▶ Check your understanding
1 - In the project-planning text, what is the purpose of the Chunk step?
2 - Reproduce the part of the project-planning text that begins at "User: Given the" and stops after "interfaces, constraints, open_questions.", word for word.

Source passage Start Marker

User: Given the following resources:
- Requirements doc (text)
- Existing code (snippets)
- External API doc (links or text)
Extract:
1) User stories with acceptance criteria
2) Interfaces (functions, endpoints) with input/output schemas
Return JSON with keys: stories, interfaces, constraints, open_questions.
C — Chunk
Purpose
Split the project into cohesive, independently testable tasks with clear contracts and outputs.
Actions
- Identify deliverable artifacts per task (file, module, doc)
- Define inputs, outputs, and acceptance tests per task
- Set size bounds (tokens, LOC, time budget)
Artifacts
tasks:
- id: API-STRIPE-ADAPTER
goal: "Implement Stripe adapter for subscriptions"

Source passage End Marker
Stored data Start Marker

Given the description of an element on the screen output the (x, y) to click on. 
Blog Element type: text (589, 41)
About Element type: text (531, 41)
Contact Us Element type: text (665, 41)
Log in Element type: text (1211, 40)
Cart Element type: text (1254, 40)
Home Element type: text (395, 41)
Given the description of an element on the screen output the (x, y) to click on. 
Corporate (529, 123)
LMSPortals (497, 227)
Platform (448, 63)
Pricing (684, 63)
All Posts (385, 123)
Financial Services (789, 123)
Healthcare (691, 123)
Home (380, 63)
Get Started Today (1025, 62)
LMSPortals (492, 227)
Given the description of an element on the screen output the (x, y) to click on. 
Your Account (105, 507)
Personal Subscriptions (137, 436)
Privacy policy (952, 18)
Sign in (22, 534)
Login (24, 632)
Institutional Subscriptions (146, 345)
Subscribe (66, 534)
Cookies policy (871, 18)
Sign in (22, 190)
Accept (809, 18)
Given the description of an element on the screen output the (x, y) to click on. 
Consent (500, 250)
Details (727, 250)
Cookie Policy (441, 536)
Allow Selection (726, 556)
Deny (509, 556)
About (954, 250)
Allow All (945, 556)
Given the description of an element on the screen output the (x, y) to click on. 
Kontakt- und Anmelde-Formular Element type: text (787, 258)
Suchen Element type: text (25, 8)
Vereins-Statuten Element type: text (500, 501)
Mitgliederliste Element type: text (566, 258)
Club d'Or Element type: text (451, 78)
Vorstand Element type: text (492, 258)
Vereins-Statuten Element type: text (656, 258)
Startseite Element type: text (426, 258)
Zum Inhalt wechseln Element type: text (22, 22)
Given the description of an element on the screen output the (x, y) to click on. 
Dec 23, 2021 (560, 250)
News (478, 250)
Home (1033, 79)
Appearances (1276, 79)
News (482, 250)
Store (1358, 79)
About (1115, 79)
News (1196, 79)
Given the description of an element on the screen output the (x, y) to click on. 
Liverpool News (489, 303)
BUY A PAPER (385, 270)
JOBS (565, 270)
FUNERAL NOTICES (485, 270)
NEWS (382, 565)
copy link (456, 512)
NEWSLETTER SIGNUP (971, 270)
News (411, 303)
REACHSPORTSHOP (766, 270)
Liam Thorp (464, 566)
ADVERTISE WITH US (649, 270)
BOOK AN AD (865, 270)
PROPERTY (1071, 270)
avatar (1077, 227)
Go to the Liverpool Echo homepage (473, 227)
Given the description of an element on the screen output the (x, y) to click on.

Stored data End Marker

▶ Responses for each task
1 - To split the project into cohesive, independently testable tasks with clear contracts and outputs.

2 -
User: Given the following resources:
- Requirements doc (text)
- Existing code (snippets)
- External API doc (links or text)
Extract:
1) User stories with acceptance criteria
2) Interfaces (functions, endpoints) with input/output schemas
Return JSON with keys: stories, interfaces, constraints, open_questions.